Stanford Group Co. investors seeking help to access their frozen brokerage accounts while investigators probe a suspected $8 billion fraud have been turned down by the U.S. Court of Appeals in New Orleans.
The Fifth Circuit Court of Appeals didn’t explain its denial, in an order posted to the federal court’s Web site this afternoon.
Stanford Group Co.’s court-appointed receiver claims he hasn’t violated investors’ rights by freezing their accounts while he investigates assets linked to Texas financier R. Allen Stanford, according to court papers filed in New Orleans today.
Investors had asked the U.S. Fifth Circuit Court of Appeals yesterday to overrule a Dallas judge and order Ralph Janvey, Stanford’s receiver, to release their accounts, claiming he’d violated their constitutional rights to due process. About $1.7 billion in investor funds remains frozen under a court order issued when federal regulators accused Stanford of running a massive Ponzi scheme.
“Maintaining a temporary freeze on 15 percent of customer accounts while the receiver has the opportunity to properly scrutinize each of them protects both the public and individual customers,” Kevin Sadler, one of Janvey’s lawyers, said in court papers filed in New Orleans today.
Some of the frozen accounts may contain fraudulent proceeds, including interest earned on Antiguan certificates of deposit at the heart of the suspected fraud, he said.
“The receivership estate is entitled to recover such funds and share them equitably with other estate claimants, including people who were not able to redeem” CDs issued by Antigua-based Stanford International Bank, Sadler said.
Neither Michael Quilling, Carlos Lopez or Michael Stanley, all lawyers representing Stanford investors, could immediately be reached for comment on the appeals court decision.
Baseball Pitcher
The investors, who filed their appellate brief in the name of former all-star baseball pitcher Robb Nen, whose family has more than $1.25 million in frozen Stanford brokerage accounts, also told the New Orleans court that U.S. District Judge David Godbey of Dallas and Janvey lacked jurisdictional authority to seize Stanford’s non-U.S. assets or to control the estate of a foreign-based entity.
The Dallas court’s actions violated Antiguan sovereignty, since the island government has appointed its own receiver over the bank and Stanford’s Antiguan properties, the investors claimed.

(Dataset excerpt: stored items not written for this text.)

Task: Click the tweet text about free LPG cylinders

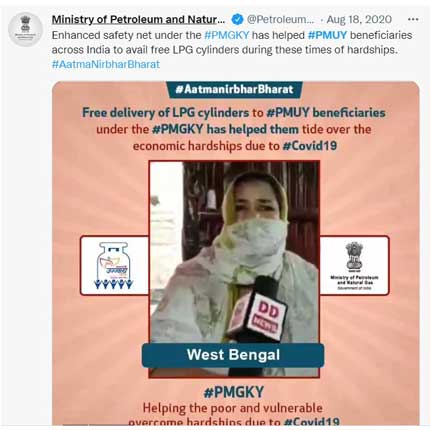Action: [x=232, y=42]
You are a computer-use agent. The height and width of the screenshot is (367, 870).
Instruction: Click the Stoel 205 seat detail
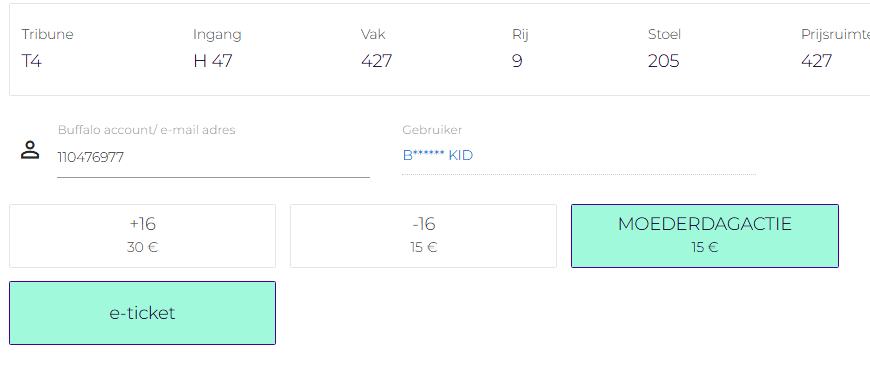tap(664, 61)
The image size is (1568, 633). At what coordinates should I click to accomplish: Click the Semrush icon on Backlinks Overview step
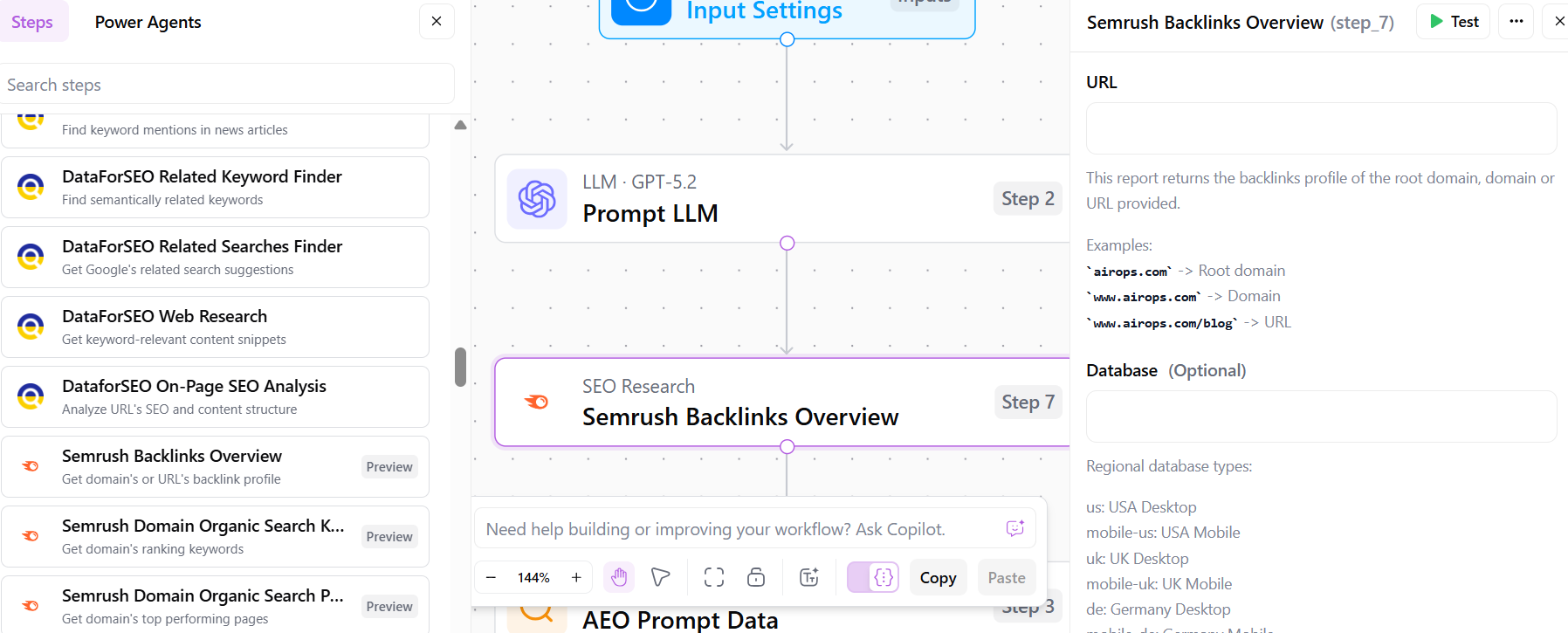(x=535, y=403)
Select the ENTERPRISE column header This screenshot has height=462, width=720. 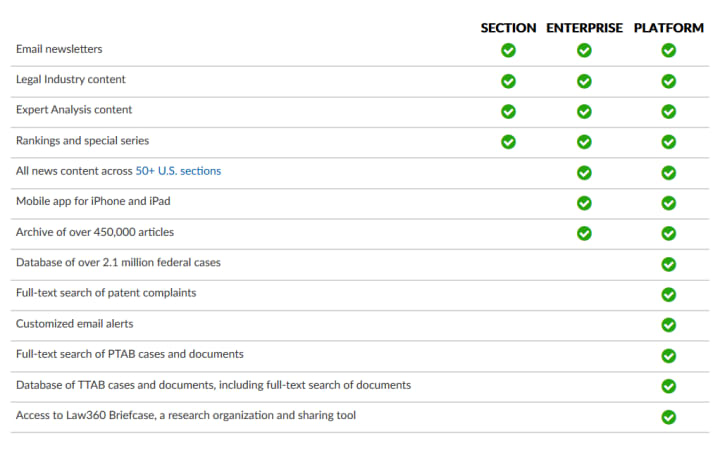click(x=585, y=28)
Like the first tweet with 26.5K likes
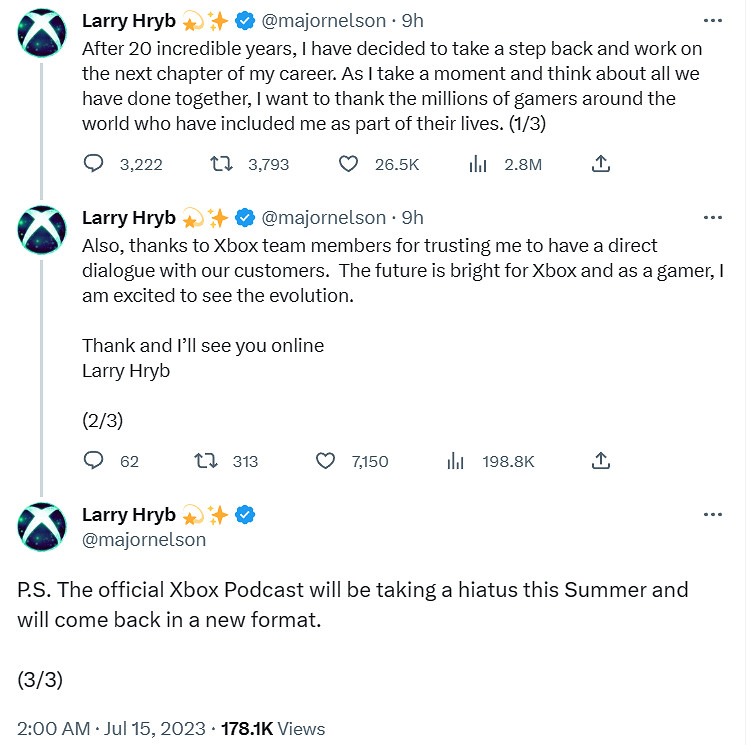 pos(348,164)
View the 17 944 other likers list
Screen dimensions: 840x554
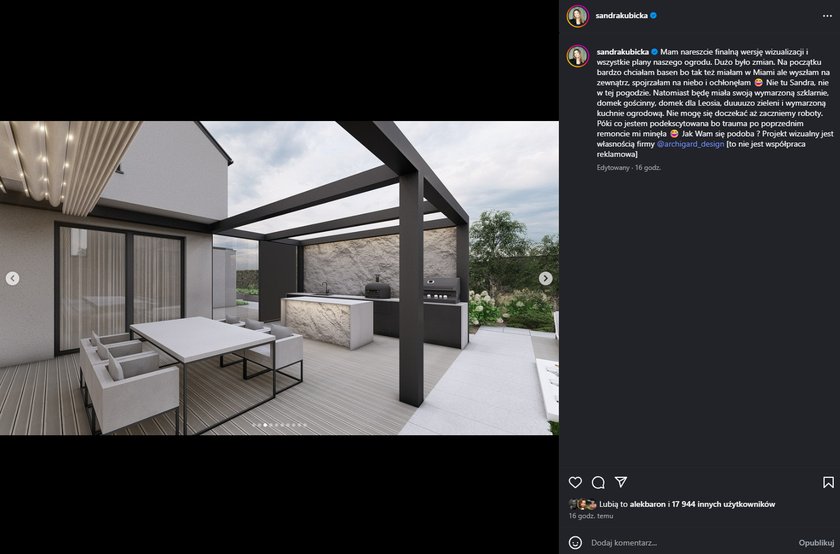pyautogui.click(x=723, y=504)
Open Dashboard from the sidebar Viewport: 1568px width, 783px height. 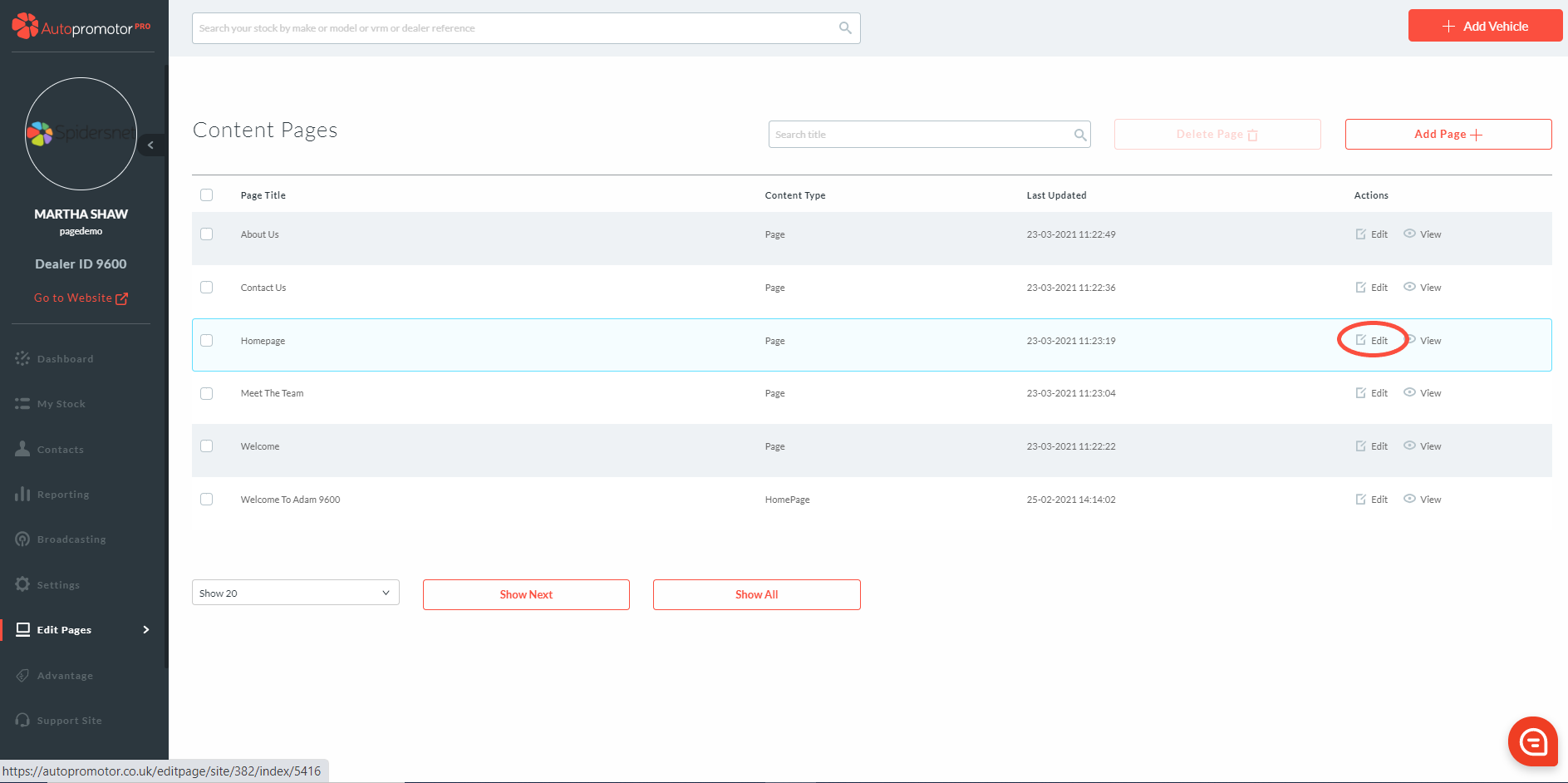tap(65, 359)
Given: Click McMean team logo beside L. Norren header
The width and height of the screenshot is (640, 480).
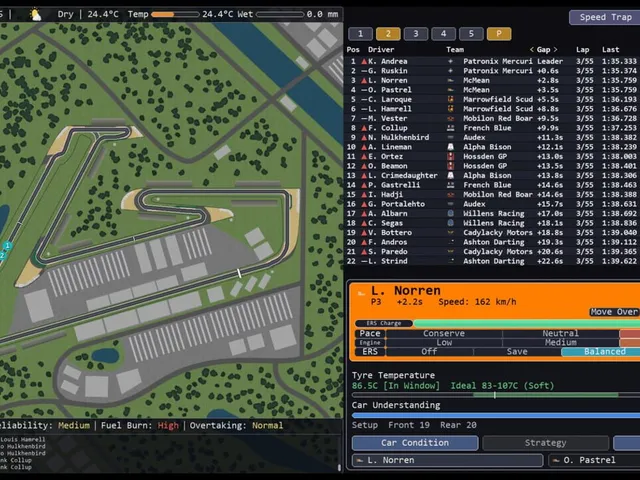Looking at the screenshot, I should coord(361,293).

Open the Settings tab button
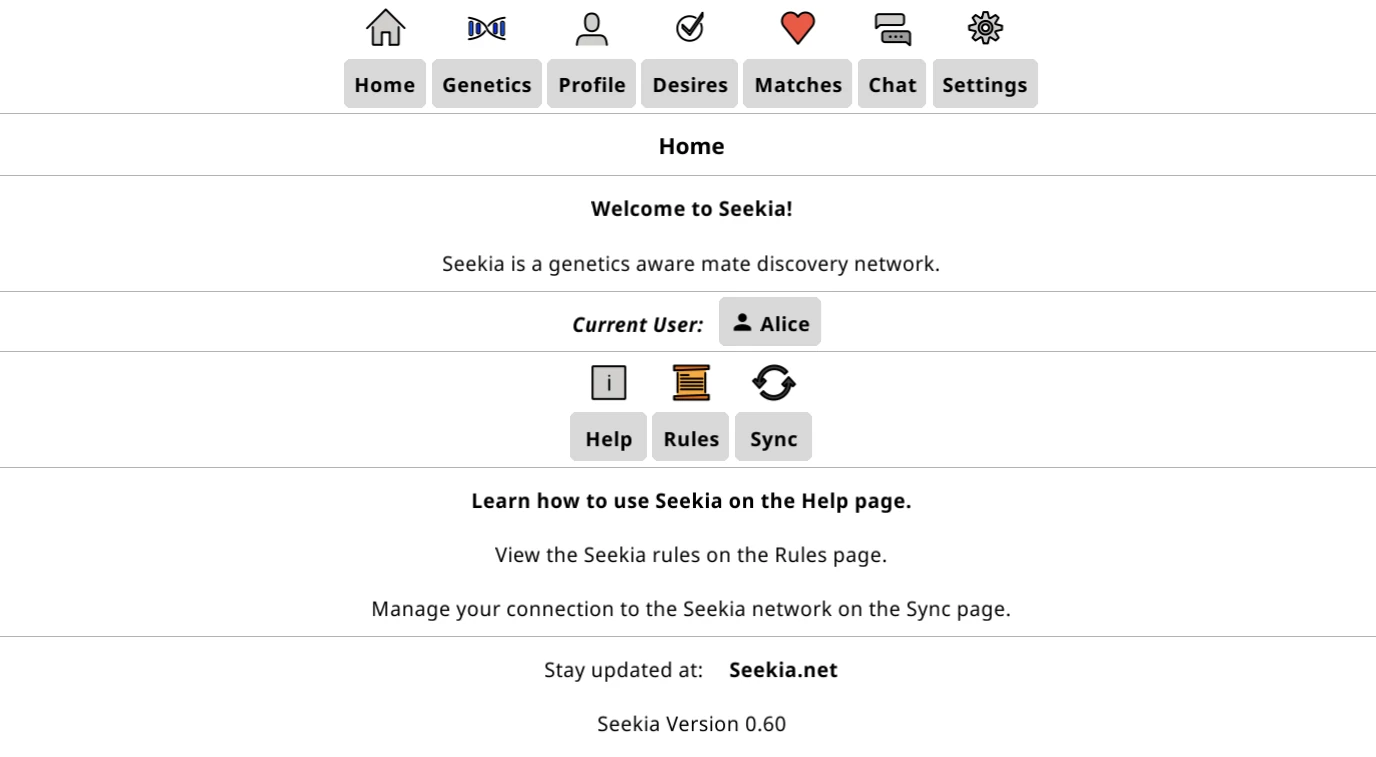tap(985, 84)
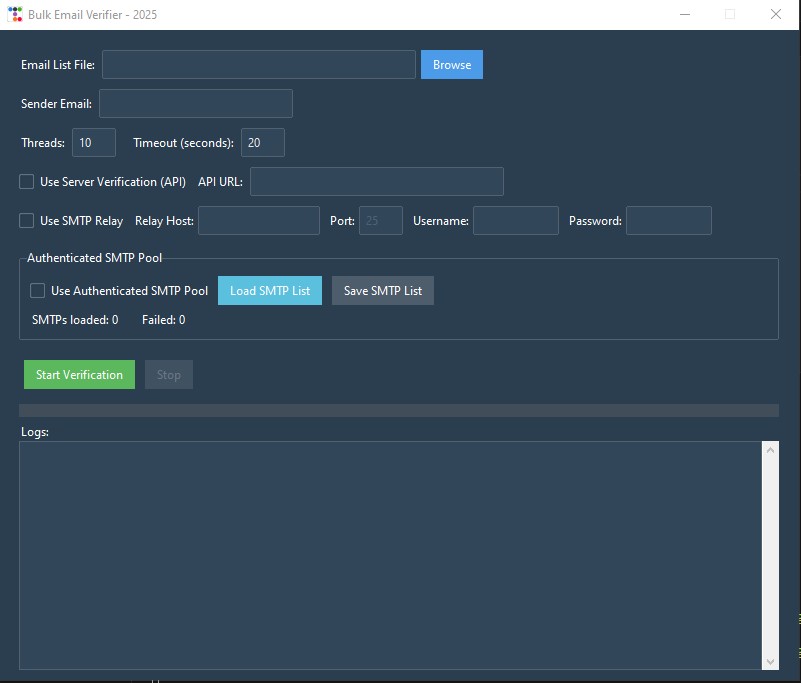Click the SMTP Password field
This screenshot has width=801, height=683.
668,220
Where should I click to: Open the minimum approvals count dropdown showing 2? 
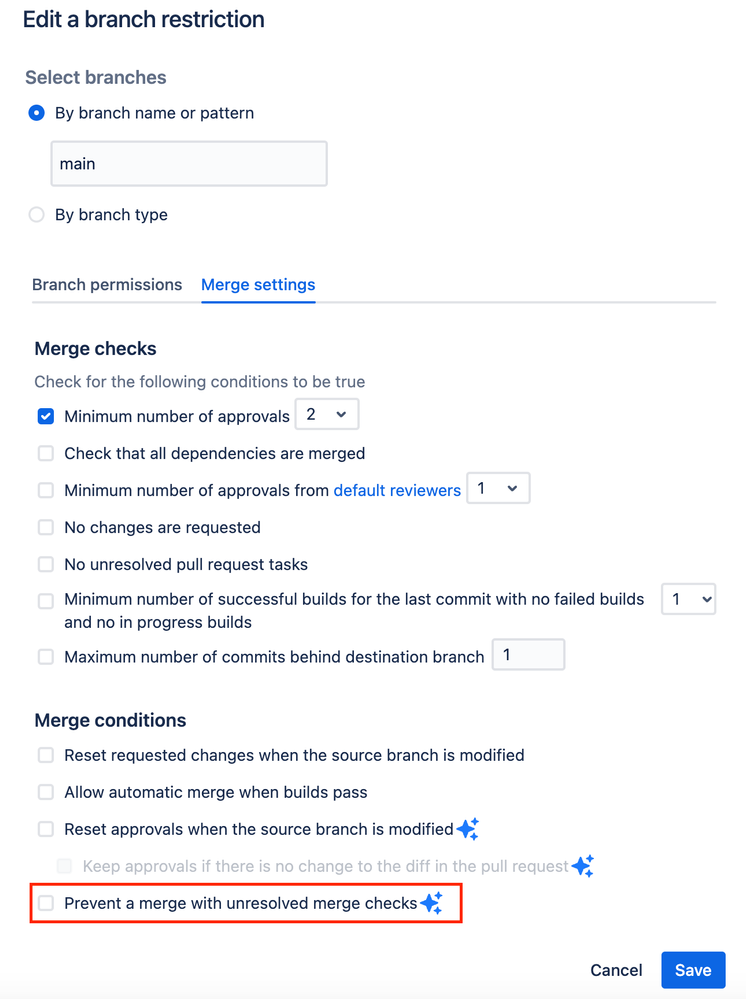click(x=326, y=413)
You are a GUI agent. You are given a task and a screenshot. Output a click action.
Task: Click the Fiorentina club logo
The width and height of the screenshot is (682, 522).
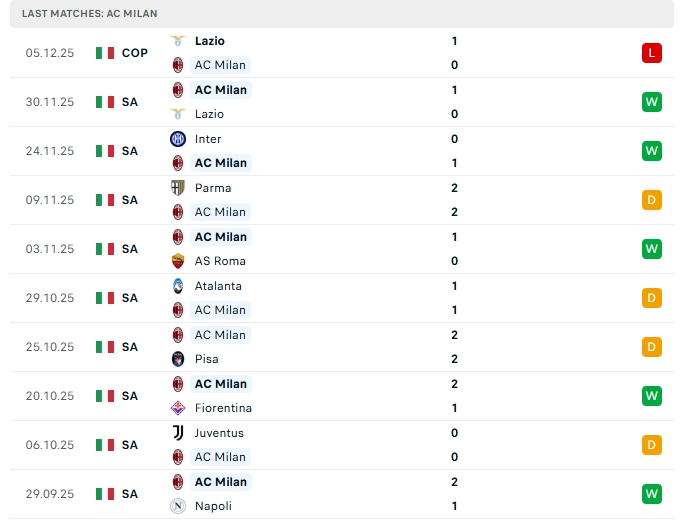tap(178, 408)
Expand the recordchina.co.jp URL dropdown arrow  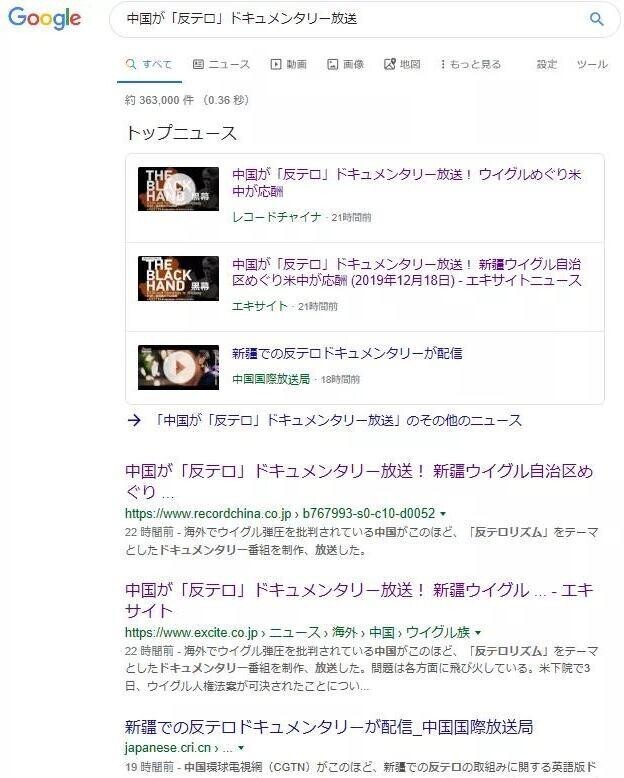click(443, 514)
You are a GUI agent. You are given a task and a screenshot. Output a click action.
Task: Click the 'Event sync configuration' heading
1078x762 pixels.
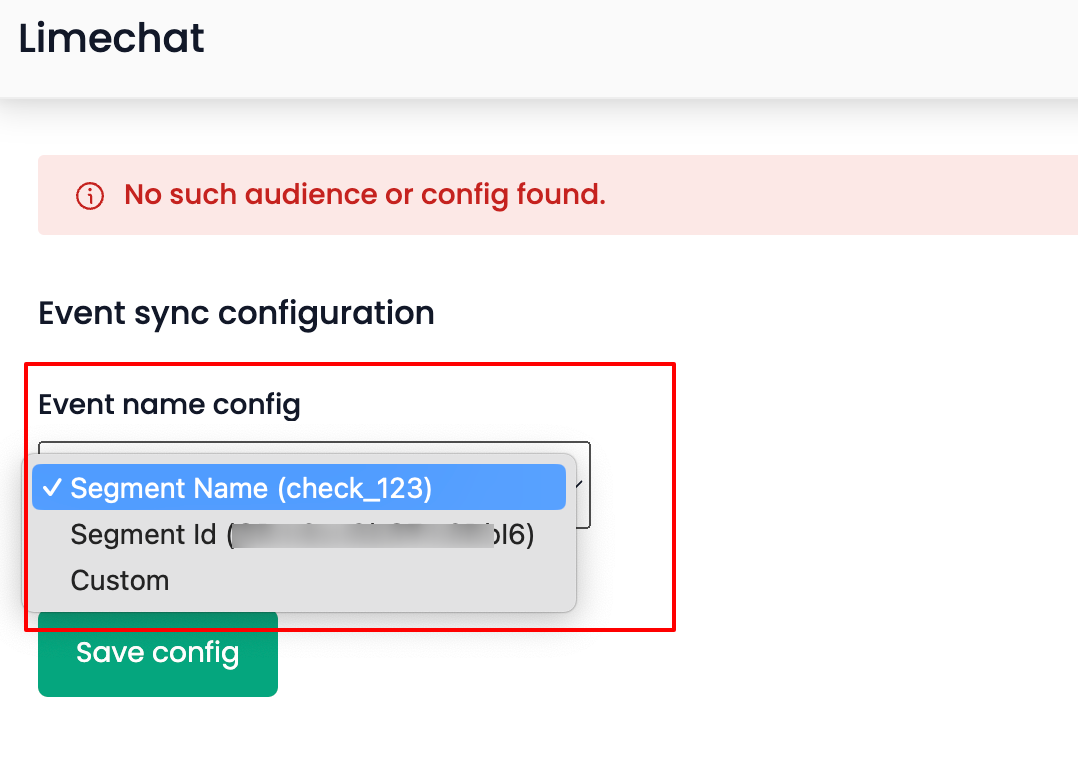click(236, 313)
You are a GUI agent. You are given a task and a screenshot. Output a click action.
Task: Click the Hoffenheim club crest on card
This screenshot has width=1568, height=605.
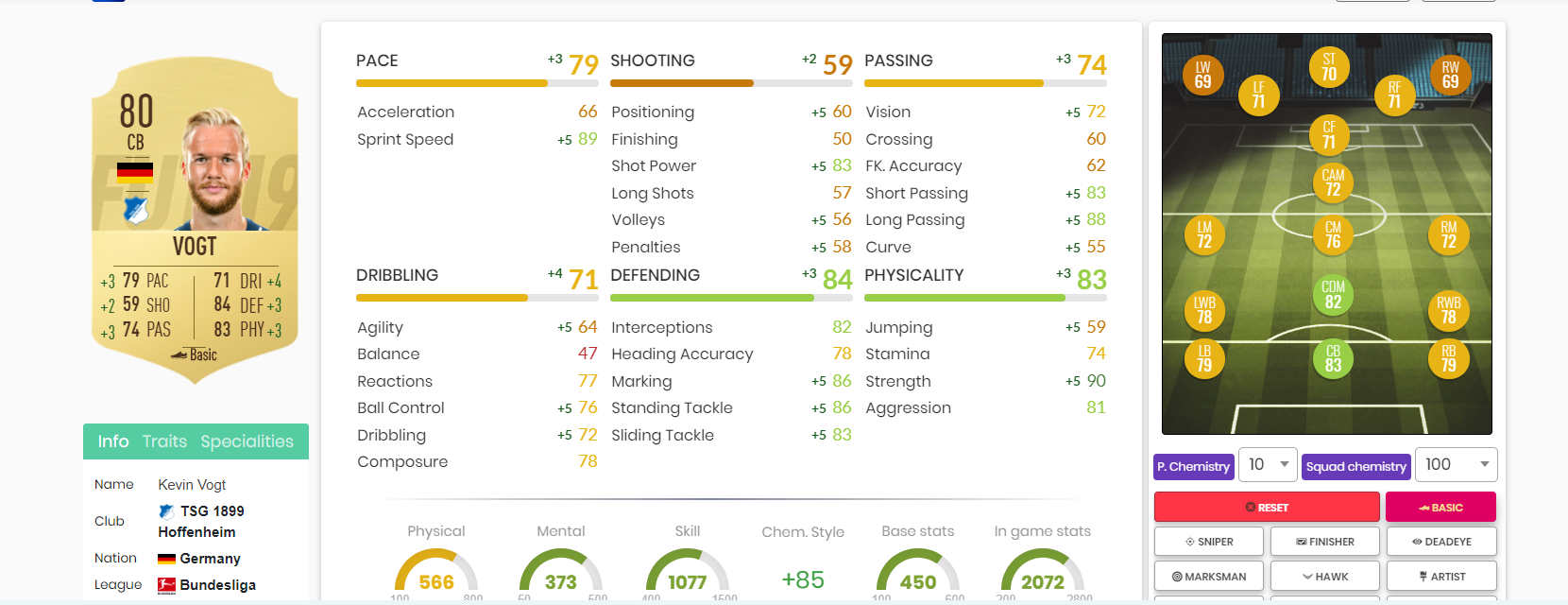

Janvey said he’s found hundreds of millions of dollars in bank accounts and assets held worldwide in the name of 198 Stanford entities. He said he intends to recover those assets for the benefit of all investors defrauded through what the U.S. Securities and Exchange Commission calls a Stanford-led Ponzi scheme, in which early investors were repaid with funds taken from later participants.
“Securities transactions that defraud U.S. citizens cannot evade judicial scrutiny under U.S. law merely because the transactions run through an offshore bank, especially one controlled by U.S. citizens acting within our borders,” Sadler said in the filing.
Consent Form
Sadler said the Antiguan bank “long ago filed a Form U-2 uniform consent to service of process” form, which expressly gave the bank’s consent to jurisdiction in the U.S. for “suits arising out of alleged violations of state securities laws related to its CDs.”
Stanford, 59, was founder and sole shareholder of the Stanford Financial Group of companies headquartered in Houston. The Texas native holds both U.S. and Antiguan citizenship and was given an honorary knighthood by the Antiguan government.
Stanford was named the world’s 605th richest person by Forbes Magazine last year, with more than $2 billion in assets, according to papers in a 2008 paternity case filed by a Florida mother of two children. The SEC claims Stanford skimmed as much as $1.6 billion in personal loans from his companies.
Stanford, who hasn’t been charged with criminal activity, has denied any wrongdoing.
Fraud Alleged
The SEC sued Allen Stanford, two associates and three affiliated companies on Feb. 17, accusing them of running a “massive ongoing” fraud involving the sale of high-yield CDs through the offshore bank.
Godbey froze all of Stanford’s personal and corporate assets and placed them under Janvey’s control. The freeze included some 32,000 brokerage accounts of Stanford Group customers that were held by Pershing LLP and JPMorgan Chase & Co.
In March, Godbey released about 28,000 accounts, containing roughly $4.6 billion, at Janvey’s request. He extended the court freeze on about 4,000 remaining accounts, worth roughly $1.7 billion, which Janvey said are owned either by certain Stanford executives or employees, which contain Antiguan CDs or which are linked to those categories of funds by common ownership.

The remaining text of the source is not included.